:: Given task ::
Copy out the items verbatim, from the line containing "is (586, 899)." through the line containing "Action: (x=1094, y=491)", with both of those lines included.

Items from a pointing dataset
================================
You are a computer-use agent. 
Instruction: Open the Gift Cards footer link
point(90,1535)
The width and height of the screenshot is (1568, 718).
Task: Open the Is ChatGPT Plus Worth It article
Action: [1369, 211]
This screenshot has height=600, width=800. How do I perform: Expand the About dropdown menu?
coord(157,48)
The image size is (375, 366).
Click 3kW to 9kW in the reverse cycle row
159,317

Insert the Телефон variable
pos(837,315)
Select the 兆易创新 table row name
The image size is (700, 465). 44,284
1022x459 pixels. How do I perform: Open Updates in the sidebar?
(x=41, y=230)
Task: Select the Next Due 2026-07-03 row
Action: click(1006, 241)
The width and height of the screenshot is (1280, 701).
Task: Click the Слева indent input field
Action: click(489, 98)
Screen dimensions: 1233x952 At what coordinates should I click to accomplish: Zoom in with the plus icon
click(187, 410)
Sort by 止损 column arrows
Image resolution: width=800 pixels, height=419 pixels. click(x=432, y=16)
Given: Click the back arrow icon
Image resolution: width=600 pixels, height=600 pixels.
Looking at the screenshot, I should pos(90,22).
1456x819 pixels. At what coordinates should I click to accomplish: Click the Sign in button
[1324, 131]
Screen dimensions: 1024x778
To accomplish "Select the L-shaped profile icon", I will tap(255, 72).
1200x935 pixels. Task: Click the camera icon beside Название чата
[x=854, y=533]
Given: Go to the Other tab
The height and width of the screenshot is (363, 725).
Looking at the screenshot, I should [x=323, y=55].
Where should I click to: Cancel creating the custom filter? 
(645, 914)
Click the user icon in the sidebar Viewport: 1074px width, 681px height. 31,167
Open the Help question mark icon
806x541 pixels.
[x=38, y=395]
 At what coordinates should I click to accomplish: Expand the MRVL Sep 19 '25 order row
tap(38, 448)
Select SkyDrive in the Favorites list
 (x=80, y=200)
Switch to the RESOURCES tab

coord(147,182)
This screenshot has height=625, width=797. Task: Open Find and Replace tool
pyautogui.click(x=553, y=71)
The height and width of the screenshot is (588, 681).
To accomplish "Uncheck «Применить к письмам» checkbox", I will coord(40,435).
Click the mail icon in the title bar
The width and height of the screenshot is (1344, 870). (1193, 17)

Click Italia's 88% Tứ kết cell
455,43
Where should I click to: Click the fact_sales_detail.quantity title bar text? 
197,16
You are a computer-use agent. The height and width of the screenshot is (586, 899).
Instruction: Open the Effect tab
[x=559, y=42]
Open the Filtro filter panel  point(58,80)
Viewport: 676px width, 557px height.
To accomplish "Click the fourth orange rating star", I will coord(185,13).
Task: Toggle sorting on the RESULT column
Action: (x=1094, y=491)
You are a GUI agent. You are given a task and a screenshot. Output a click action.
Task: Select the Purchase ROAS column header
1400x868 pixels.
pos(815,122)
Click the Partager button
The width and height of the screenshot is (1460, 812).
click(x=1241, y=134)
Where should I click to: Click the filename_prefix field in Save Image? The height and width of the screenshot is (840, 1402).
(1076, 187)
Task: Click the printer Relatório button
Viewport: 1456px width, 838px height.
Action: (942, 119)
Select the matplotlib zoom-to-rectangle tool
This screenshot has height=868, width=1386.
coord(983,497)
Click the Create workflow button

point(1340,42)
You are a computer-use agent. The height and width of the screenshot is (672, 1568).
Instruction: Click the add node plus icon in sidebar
================================
:: Exercise solution ::
You are a computer-use agent. The height and width of the screenshot is (586, 899).
Instruction: Open the Effect tab
[x=559, y=42]
Open the Filtro filter panel  point(58,80)
Viewport: 676px width, 557px height.
To accomplish "Click the fourth orange rating star", I will coord(185,13).
Task: Toggle sorting on the RESULT column
Action: (x=1094, y=491)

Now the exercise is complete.